Eat at Santa Croce (different from the previous Santa Croce which is on the waterfront) just beyond the trailhead on the Nocelle side (above Positano). As the restaurant is one of the few choices directly off the trail, I was wary that the quality would not be excellent. I was wrong. The restaurant has incredible views further down the coast. Fresh pasta (and gluten free pasta options too!) are served on colorful ceramic plates. Quality is not compromised here. I would recommend booking a table (+39 089 811260), especially if you plan on visiting during high tourist from June-August. We got lucky and were able to snag a table without booking, but we visited at the beginning of October.
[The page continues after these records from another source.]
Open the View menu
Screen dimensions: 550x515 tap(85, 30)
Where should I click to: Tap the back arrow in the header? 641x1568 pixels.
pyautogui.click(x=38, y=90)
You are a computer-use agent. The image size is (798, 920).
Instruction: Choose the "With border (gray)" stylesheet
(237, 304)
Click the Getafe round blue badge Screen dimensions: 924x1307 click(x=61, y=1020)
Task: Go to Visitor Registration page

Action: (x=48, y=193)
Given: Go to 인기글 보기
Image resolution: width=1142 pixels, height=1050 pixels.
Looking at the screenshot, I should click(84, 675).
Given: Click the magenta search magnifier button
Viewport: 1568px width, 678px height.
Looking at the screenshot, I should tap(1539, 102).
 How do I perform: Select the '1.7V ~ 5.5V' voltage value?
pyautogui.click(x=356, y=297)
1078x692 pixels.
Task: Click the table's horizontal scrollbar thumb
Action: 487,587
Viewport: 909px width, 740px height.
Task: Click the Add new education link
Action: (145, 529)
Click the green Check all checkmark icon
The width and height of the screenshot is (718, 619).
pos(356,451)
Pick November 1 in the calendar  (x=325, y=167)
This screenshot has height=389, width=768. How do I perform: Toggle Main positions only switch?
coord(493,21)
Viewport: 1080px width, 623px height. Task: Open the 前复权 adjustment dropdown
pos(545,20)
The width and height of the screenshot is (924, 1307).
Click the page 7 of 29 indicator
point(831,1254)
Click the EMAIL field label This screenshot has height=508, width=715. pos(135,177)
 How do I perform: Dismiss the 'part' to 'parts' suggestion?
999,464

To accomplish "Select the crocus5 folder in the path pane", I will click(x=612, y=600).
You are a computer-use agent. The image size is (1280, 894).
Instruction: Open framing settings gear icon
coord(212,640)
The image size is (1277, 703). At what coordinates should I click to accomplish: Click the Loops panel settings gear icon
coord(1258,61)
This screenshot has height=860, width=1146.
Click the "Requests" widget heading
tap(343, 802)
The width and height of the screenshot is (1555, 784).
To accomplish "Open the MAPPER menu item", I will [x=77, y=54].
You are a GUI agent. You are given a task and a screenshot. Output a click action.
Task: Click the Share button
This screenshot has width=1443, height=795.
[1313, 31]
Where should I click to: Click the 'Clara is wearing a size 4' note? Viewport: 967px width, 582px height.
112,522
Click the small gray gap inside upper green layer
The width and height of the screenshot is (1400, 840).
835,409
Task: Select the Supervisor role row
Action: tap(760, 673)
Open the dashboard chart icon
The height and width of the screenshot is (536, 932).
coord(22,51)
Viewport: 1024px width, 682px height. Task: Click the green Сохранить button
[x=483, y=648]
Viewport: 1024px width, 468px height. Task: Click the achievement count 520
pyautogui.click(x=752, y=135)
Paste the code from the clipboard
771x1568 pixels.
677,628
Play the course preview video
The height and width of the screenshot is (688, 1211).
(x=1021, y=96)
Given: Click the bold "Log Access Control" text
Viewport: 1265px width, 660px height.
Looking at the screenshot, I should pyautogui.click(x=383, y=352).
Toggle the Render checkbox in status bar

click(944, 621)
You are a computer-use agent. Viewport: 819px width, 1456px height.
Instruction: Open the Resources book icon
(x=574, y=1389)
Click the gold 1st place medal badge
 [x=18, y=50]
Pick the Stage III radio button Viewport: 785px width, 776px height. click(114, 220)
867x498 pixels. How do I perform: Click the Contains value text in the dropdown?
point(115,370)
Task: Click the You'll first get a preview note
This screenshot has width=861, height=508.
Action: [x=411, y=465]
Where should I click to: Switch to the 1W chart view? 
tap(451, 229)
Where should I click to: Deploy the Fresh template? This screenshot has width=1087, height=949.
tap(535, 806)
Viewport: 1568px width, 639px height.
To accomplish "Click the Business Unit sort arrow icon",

Take gorgeous pictures, both there and back. As briefly mentioned above, this hike is one of the best I have done. What surprised me most is that the wide open views are available to you for about 90% of the hike. If you start in Bomerano, there is a point that you can choose to take the upper or lower trail. We chose the upper on the way to Nocelle and the lower on the way back to Bomerano. We hiked with my friends’ canine companion, Gino, and he fared quite well. Indeed, the hike is considered quite ‘easy’ by hiking standards, but as mentioned on the Positano.com website and entry about this path: “The path is not suitable for those who suffer from vertigo.” If you do not suffer from vertigo, however, take that as an endorsement for the epic panoramas awaiting you.